* [Reading passage]:

By Eric Vandenbroeck and co-workers
The Pope’s Foreign Policy
After Pope Francis’s
death, on April 21, much of the world’s attention has focused on his
personality: his humility, his humor, his hands-on management style. All that
goes to the grave. The Argentine pope’s contributions to Vatican diplomacy,
meanwhile, will be a lasting legacy. Francis charted a
diplomatic course independent of Western capitals, elevated Catholic leaders in
countries that had never been part of the church’s governance,
and honed a diplomatic method that is both pragmatic and aspirational.
Through those
efforts, Francis repaired relationships that had deteriorated under his
predecessors and left behind a strengthened diplomatic network with access
across the world. His successor must now capitalize on the vast goodwill
accrued under Francis to advance the church’s priorities of compassion,
justice, and peace. The tools to conduct meaningful and wide-ranging papal
diplomacy are at the ready. The question is whether the next pope will have the
prowess to make the most of a strong hand.
Looking Outward
Francis’s longest
trip as pope, a 12-day journey through Indonesia, Papua New Guinea,
Timor-Leste, and Singapore last September, exemplified many of his diplomatic
priorities. One way to improve relations between the Catholic Church and the
Muslim world, particularly with followers of Sunni Islam. Those relations were
at a low ebb under Francis’s predecessor, Pope Benedict XVI. In 2006, Benedict
had given a speech that many Muslims perceived as insulting the Prophet
Muhammad. And in 2011, one of the world’s highest Sunni authorities, Grand Imam
of al-Azhar Ahmed al-Tayeb, cut ties with the Vatican over comments Benedict
made after a terrorist attack in Egypt. Francis was able to mend fences with
Tayeb and ultimately built a productive friendship. The two leaders appeared
together in 2019 in Abu Dhabi to sign a landmark joint
agreement opposing religious extremism during what was already a historic
trip—it was the first time a pope had visited the Arabian Peninsula.
Francis’s visit to
Indonesia, the most populous Muslim country, reaffirmed his commitment to
interfaith collaboration. He attended a meeting with other religious leaders at
Jakarta’s Istiqlal Mosque, the largest mosque in Southeast Asia, and expressed
his admiration for Indonesia’s healthy approach to religious coexistence.
Symbolizing those connections, the Istiqlal Mosque is connected by an
underground tunnel to a Catholic cathedral across the street.
Francis also urged
the Catholic Church to be less institutional, or inward-looking, and more
missionary, turning its attention to the peripheries of global society. He
stocked the College of Cardinals, which will select his successor, with men
from countries that previously had little or no representation in the church’s
leadership. Among his appointees were cardinals in 25 countries that had never
had one before, including Papua New Guinea, Singapore, and Timor-Leste. All
popes use cardinals as envoys, but no pope has planted them in as many places.
This network of new
leaders served Francis’s goal of making the church less Eurocentric and more
focused on countries where Catholicism is spreading. He visited 13 countries in
Asia and nine in Africa during his papacy, a notable increase from Benedict’s
three African visits and zero trips to Asia. Timor-Leste, the country with the
highest percentage of Catholics in the world, offers a prime example of the
church’s growing influence. When Indonesia invaded East Timor (as it was known
before its independence) in 1975, about 20 percent of residents were Catholic.

* [Input data]:
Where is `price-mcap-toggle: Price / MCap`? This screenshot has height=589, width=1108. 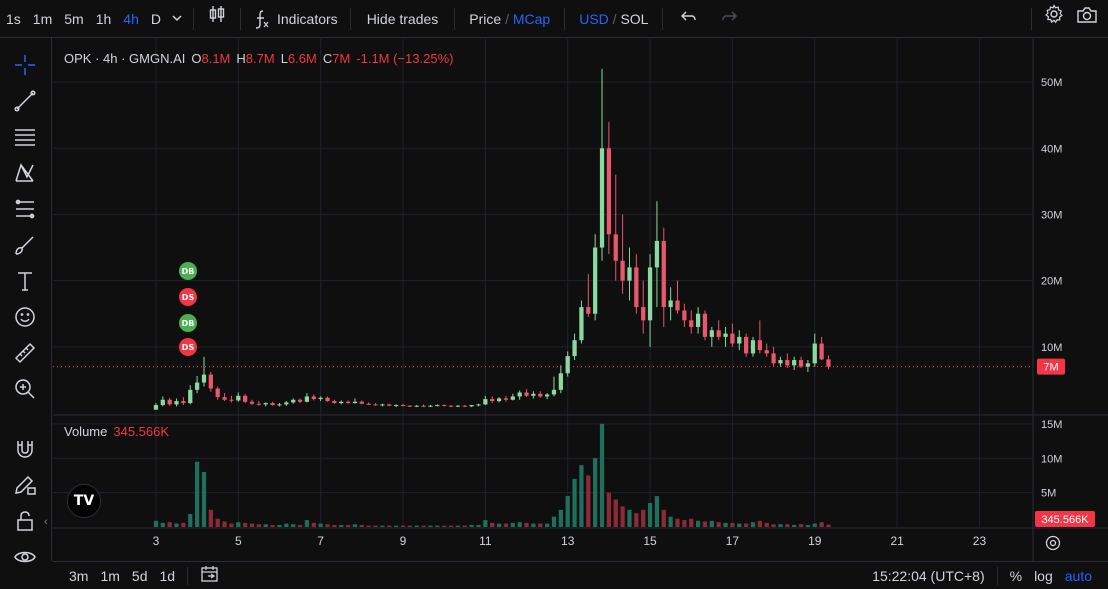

* [The problem]: Write out the passage of the article on Pope Francis's diplomacy that starts at "Through those" and ends at "a strong hand.". The lines above have nothing to do with the article on Pope Francis's diplomacy.

* [Task solution]:
Through those
efforts, Francis repaired relationships that had deteriorated under his
predecessors and left behind a strengthened diplomatic network with access
across the world. His successor must now capitalize on the vast goodwill
accrued under Francis to advance the church’s priorities of compassion,
justice, and peace. The tools to conduct meaningful and wide-ranging papal
diplomacy are at the ready. The question is whether the next pope will have the
prowess to make the most of a strong hand.